New study finds local waterways polluted by seagull droppings
Seagull droppings, best known for ruining a day at the beach, have found something else to ruin—aquatic ecosystems.
A pair of Nicolas School of the Environment researchers have discovered that an estimated 1.4 million seagulls—which are known to eat at landfills—contaminate nearby bodies of water. In a study published in the journal Water Research, researchers Scott Winton and Mark River found that due to the birds' consumption of trash, their waste contains large amounts of nitrogen and phosphorus, which can kill underwater organisms and make it hard to treat the water for drinking.
“The gulls are effectively short-circuiting environmental regulations of landfills," said Winton. "Eating trash causes nutrients to pile up, diminishing water quality."
Winton explained that the nitrogen and phosphorus deposits contained in the gulls’ droppings promote algae growth. Through a process known as eutrophication, the algae then dies and is broken down by other organisms which depletes the water of the oxygen necessary for fish and other aquatic animals to survive.
“Because of this oxygen depletion, not only are fish dying, but there is a larger issue of water quality,” Winton said.

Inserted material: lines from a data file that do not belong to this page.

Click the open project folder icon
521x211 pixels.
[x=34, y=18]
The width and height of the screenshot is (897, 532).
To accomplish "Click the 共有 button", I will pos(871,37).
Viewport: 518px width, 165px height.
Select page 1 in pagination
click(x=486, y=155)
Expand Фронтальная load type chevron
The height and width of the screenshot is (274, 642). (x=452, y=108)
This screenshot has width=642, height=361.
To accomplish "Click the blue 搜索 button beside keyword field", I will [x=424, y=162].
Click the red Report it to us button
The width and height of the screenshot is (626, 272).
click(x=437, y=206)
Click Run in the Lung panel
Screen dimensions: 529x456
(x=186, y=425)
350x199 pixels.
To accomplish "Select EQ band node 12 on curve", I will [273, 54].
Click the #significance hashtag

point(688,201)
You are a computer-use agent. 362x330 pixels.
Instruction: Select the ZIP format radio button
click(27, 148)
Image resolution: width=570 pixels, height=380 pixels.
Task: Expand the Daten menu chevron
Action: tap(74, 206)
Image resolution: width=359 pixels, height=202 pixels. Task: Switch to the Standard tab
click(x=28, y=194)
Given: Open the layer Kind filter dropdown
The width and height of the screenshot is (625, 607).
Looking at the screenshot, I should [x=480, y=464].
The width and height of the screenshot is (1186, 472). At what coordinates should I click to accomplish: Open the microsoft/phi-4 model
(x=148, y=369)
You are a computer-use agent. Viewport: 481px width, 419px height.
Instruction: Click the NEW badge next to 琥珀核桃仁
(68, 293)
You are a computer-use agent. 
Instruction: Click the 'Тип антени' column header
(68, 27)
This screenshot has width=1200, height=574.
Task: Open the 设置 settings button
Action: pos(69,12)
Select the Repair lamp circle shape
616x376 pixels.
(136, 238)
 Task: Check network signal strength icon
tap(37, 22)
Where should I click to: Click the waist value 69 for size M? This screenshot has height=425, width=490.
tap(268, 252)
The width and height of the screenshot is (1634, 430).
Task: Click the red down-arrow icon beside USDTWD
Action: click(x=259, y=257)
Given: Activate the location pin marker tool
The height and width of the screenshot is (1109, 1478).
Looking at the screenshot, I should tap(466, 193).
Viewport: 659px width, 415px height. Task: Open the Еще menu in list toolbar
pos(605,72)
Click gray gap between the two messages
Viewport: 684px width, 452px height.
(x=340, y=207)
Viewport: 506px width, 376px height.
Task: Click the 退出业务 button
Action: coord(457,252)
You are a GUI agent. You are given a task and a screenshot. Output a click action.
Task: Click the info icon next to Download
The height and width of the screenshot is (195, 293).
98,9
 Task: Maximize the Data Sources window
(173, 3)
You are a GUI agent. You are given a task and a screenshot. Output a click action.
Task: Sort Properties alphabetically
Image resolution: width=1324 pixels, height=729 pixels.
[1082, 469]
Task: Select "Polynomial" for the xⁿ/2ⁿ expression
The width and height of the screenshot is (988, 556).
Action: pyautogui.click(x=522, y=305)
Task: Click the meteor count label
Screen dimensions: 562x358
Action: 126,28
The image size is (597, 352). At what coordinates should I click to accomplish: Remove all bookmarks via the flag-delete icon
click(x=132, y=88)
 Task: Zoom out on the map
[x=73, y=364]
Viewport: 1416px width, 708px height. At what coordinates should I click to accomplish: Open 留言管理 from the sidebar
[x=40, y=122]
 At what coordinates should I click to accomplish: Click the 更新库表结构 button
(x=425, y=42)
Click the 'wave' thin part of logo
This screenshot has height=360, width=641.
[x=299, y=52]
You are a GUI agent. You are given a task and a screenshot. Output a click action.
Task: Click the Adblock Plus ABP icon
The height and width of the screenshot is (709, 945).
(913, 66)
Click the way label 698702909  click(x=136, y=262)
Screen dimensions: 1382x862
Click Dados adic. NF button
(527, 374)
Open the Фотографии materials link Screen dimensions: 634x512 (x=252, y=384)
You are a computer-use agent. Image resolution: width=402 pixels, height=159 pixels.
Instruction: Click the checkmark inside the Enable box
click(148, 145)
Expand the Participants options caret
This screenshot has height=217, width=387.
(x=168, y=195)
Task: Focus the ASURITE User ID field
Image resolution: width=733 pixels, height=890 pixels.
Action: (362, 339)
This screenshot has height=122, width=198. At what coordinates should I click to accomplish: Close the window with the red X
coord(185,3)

According to the study, local governments throughout North America have spent roughly $100 million in nutrient offset credits to address the issue of water quality. But Winton said more must be done to prevent seagulls from gathering at landfills.
“One of my favorite control methods is unleashing predation on gulls, so they fly away from the landfills and are forced to feed elsewhere," he said.
He added that both government-funded and private consultants have investigated seagull control, but there are no purely scientific studies that have examined the issue.
Winton and River’s research is among the only studies that track the transport of nutrients from landfills to nearby waters via seagulls.
Winton's area of research is biogeochemistry, which involves reviewing how different elements flow through ecosystems. He first became inspired to research the effect of seagull waste on water quality while on a bird-watching trip in the South Wake Landfill in Apex. He was hoping to spot a rare bird, but instead noticed a huge flock of seagulls fly over to nearby Jordan Lake after consuming the trash.
His observations led him and River to focus on Jordan Lake and Falls Lake in Durham. Jordan Lake is a source of drinking water and recreation for the Triangle. In the past, it has suffered from algae growth and problems with pollution.
The two researchers concluded that approximately 50,000 ring-billed gulls added nearly 1.2 tons of phosphorous to Jordan Lake. They were then able to scale up their findings to estimate how seagulls affect other reservoirs and lakes to show that other water bodies around the world suffer from the same problem.
"We looked at bird databases and realized this is a phenomenon bigger than just at Jordan Lake,” Winton said. "We want to inspire local government not only in North Carolina, but throughout the country, to investigate if they have similar problems with gulls."